Work to be completed: Starting at the line with "This screenshot has width=720, height=1280." in it, reproduce each line below through the last one, exactly, and include nothing else.

───── Data to use ─────

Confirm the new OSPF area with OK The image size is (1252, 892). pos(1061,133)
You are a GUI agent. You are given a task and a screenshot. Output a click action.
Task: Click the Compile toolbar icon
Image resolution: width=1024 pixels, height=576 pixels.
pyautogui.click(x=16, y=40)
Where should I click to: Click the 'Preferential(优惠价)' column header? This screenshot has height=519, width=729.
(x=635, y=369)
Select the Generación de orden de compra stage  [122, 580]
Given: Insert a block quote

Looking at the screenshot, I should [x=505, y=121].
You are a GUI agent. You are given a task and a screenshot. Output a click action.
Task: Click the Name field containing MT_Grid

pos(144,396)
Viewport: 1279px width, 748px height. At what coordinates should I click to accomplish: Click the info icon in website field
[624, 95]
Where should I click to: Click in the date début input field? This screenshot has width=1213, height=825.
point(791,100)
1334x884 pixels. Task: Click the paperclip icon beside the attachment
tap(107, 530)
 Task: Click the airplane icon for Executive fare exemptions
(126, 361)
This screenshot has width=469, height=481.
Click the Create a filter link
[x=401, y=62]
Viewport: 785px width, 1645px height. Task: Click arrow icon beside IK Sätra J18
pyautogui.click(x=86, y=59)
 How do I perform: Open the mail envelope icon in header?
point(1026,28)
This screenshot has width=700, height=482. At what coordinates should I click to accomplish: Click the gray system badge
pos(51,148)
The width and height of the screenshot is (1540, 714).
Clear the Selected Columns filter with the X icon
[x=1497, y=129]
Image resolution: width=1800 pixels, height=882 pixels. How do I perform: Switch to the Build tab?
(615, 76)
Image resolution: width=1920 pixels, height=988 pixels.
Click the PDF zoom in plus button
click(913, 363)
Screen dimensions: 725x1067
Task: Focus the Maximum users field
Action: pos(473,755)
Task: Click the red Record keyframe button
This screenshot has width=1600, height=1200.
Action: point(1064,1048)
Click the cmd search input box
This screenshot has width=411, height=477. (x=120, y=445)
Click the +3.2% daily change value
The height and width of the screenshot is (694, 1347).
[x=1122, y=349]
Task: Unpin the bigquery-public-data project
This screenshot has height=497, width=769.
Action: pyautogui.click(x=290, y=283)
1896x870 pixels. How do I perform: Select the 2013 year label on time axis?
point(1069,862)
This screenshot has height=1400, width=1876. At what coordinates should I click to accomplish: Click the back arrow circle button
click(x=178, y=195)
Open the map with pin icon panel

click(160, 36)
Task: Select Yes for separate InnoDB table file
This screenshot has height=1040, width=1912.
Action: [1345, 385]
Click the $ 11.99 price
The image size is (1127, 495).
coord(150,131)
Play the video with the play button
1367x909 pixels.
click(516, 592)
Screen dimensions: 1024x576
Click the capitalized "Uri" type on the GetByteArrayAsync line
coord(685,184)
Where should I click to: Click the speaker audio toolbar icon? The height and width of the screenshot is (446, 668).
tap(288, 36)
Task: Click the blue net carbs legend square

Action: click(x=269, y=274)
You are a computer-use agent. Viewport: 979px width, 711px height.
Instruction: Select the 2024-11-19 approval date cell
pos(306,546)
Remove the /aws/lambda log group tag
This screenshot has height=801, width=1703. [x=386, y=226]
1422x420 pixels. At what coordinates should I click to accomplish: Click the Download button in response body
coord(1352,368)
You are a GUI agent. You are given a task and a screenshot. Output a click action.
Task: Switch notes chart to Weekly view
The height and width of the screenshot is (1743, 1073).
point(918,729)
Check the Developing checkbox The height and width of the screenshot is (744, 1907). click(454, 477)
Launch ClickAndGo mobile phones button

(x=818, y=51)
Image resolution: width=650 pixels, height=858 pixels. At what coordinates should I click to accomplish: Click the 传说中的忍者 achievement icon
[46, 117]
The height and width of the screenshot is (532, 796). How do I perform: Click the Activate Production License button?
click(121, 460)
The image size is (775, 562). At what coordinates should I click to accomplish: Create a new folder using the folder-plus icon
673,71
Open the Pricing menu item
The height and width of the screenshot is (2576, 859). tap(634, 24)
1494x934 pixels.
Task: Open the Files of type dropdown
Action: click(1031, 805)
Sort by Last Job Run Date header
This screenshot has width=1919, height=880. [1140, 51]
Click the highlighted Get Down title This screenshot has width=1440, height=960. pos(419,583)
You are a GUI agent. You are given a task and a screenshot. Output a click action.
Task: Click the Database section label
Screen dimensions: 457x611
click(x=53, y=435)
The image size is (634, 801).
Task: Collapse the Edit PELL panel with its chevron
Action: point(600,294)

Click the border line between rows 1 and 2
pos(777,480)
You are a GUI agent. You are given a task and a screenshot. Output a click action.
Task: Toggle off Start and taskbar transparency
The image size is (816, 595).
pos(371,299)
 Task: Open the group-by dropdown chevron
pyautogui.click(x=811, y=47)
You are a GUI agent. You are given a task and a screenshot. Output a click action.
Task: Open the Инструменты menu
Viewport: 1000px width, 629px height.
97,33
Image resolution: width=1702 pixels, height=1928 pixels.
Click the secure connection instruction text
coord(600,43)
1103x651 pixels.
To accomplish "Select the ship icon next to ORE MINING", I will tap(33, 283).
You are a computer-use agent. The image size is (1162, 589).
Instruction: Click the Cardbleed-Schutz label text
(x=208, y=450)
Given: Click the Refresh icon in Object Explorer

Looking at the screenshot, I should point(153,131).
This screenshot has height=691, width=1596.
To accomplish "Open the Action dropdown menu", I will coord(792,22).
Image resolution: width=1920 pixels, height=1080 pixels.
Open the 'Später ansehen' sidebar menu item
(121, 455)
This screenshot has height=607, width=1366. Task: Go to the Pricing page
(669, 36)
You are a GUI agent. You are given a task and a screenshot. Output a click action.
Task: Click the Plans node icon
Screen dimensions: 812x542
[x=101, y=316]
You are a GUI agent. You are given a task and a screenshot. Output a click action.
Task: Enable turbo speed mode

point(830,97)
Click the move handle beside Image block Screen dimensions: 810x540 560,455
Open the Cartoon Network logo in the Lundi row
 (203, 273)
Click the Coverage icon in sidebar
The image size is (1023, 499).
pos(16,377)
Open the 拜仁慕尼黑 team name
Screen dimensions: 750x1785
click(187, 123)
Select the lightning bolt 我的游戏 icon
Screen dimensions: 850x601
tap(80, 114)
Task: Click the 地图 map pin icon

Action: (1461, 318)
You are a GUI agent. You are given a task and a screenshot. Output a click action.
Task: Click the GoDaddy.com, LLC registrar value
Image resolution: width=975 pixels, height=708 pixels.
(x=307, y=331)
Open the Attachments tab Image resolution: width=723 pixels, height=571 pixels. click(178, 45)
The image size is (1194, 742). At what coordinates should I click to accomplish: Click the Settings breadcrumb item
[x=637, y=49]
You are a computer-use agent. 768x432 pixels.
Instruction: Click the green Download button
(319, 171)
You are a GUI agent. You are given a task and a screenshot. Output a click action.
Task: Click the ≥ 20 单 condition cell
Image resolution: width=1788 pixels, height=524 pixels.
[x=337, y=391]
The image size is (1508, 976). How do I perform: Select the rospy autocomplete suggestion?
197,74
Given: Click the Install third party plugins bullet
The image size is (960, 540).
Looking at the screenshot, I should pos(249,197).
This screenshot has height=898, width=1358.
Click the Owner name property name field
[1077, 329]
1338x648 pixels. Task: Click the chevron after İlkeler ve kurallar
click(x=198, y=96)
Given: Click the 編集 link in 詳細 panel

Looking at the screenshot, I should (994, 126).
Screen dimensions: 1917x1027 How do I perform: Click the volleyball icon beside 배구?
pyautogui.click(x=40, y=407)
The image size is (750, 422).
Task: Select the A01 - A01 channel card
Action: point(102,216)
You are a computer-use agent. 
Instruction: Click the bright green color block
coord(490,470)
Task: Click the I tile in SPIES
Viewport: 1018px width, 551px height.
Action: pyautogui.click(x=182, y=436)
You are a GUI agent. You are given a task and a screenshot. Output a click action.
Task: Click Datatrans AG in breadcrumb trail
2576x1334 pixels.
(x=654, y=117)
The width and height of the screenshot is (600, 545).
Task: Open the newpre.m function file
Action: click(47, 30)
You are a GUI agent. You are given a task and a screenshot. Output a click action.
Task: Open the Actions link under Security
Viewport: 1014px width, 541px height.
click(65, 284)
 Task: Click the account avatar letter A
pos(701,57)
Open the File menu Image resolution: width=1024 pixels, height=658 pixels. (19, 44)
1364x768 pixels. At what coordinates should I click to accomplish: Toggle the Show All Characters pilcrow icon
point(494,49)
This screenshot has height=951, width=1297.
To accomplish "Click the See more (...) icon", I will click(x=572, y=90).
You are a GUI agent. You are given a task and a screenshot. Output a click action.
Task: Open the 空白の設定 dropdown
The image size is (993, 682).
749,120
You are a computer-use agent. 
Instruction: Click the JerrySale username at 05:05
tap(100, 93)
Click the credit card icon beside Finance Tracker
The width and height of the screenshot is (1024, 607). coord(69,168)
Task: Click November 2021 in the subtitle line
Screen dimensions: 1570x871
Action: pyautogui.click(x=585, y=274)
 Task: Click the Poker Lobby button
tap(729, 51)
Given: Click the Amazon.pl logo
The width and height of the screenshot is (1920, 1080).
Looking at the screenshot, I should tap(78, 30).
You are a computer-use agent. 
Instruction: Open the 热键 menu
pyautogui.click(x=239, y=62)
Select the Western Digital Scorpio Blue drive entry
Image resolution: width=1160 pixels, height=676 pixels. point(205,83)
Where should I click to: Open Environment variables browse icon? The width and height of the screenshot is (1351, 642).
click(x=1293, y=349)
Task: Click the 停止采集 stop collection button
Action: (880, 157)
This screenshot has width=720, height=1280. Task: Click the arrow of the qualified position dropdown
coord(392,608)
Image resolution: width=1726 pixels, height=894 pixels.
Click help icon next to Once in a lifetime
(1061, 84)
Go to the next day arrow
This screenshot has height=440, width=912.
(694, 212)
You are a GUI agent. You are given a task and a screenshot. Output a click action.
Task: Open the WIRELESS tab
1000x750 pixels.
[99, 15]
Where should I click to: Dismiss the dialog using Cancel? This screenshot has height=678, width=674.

─────

Completed exercise:
This screenshot has width=720, height=1280. Task: Click the arrow of the qualified position dropdown
coord(392,608)
Image resolution: width=1726 pixels, height=894 pixels.
Click help icon next to Once in a lifetime
(1061, 84)
Go to the next day arrow
This screenshot has height=440, width=912.
(694, 212)
You are a GUI agent. You are given a task and a screenshot. Output a click action.
Task: Open the WIRELESS tab
1000x750 pixels.
[99, 15]
Where should I click to: Dismiss the dialog using Cancel? This screenshot has height=678, width=674.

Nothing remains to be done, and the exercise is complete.